Alte Feinde – neue Freunde
    »Nordwest zu Nord liegt an, Sir! Immer noch Ruder im Schiff!« Selbst die Stimme des Rudergängers klang gedämpft, als
Achates
nur unter Bramsegeln und Klüver langsam auf ihren Ankerplatz zukroch.
    Die Mittagssonne brannte heiß auf die nackten Schultern der Seeleute herab, die wartend an den Brassen standen oder auf den Rahen ausgelegt hatten. Bis auf die letzten paar Kabellängen war ihre Reise zu Ende.
    Bolitho hielt sich etwas abseits von Keen und seinen Offizieren und starrte zu der Küstenlinie hinüber, die im schimmernden Glast langsam Gestalt annahm.
    Bei Morgengrauen hatten sie Cape Cod schon querab gehabt, aber dann war die schwache Brise fast eingeschlafen, und es wurde Mittag, ehe sie ans Ankern denken konnten.
    Bolitho hob das Glas und studierte die Reede mit ihrem Dickicht aus Masten, Spieren und aufgetuchten Segeln – ein greifbarer Beweis für das Blühen und Gedeihen des Hafens von Boston. Schiffe und Flaggen aller Nationen gaben sich hier ein Stelldichein, Leichter hasteten zwischen ihnen und der Pier hin und her wie Wasserkäfer.
    Auch einige Kriegsschiffe lagen hier, konstatierte Bolitho. Zwei amerikanische Fregatten und drei Franzosen, einer davon ein mächtiger Dreidecker, an dessen Besanmast eine Admiralsflagge müde flappte.
    Bolitho schwenkte das Glas, bis der Landvorsprung in Sicht kam, der sich ihrem Backbordbug entgegenstreckte. Da war das vielsagende graue Band der Befestigungswälle und hoch darüber die Flagge.

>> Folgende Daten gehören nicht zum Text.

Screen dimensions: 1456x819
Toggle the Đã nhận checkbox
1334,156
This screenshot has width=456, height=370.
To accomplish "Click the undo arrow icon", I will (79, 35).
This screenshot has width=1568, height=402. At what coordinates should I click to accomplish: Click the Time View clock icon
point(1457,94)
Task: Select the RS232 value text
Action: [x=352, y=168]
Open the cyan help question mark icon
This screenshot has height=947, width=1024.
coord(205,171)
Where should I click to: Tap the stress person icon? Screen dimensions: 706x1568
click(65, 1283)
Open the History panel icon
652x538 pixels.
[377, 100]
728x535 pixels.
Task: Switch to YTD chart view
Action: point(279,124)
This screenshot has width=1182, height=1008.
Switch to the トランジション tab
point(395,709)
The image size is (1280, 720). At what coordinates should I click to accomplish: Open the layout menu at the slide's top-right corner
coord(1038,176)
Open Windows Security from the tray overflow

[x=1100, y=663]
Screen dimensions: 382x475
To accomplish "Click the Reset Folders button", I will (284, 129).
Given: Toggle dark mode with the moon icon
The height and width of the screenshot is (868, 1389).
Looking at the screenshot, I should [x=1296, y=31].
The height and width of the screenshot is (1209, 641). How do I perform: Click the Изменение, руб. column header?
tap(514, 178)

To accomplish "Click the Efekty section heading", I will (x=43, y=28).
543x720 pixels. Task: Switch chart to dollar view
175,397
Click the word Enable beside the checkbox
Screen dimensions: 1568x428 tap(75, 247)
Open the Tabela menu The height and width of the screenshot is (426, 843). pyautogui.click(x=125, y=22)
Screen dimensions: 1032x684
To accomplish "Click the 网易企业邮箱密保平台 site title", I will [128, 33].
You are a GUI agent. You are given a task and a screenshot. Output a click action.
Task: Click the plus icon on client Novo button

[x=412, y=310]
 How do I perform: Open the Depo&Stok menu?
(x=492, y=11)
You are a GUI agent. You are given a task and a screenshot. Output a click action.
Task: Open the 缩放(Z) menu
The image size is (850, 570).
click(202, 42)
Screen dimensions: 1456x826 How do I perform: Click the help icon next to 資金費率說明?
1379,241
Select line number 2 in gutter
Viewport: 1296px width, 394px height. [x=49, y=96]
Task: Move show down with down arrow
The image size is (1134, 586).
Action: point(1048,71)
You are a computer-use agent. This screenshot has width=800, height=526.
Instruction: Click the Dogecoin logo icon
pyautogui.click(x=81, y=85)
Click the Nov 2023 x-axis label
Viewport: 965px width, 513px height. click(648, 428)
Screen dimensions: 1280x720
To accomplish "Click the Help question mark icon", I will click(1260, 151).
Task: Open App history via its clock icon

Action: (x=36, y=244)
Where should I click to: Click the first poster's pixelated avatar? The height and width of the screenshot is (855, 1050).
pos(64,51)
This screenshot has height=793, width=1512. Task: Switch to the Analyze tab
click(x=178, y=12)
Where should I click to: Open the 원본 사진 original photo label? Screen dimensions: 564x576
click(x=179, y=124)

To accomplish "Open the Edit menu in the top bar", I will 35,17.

    Bolitho machte sich klar, was er empfand und warum sein Mund plötzlich trocken wurde. Es war jetzt neunzehn Jahre her, seit er in diesen Gewässern gesegelt, an dieser Küste gelandet war. In einem anderen Krieg, mit anderen Schiffen. Nun fragte er sich, was sich alles geändert haben mochte und wie er selbst darauf reagieren würde.
    Er hörte Keens scharfen Befehl: »Beginnen Sie mit dem Salut, Mr.
    Braxton!«
    Das Krachen der ersten Kanone rollte über die Massachusetts Bay wie eingefangener Donner, während der Pulverrauch auf dem glatten Wasser hing, als hätte er nicht die Kraft, höher zu steigen. Kreischend flatterten Möwen und andere Seevögel von ihren Standplätzen auf, als das Schiff und die Batterie an Land Schuß um Schuß ihre Grüße tauschten.
    Bolitho mußte wieder an die Tage denken, die ihrem Gefecht mit dem namenlosen Schiff gefolgt waren.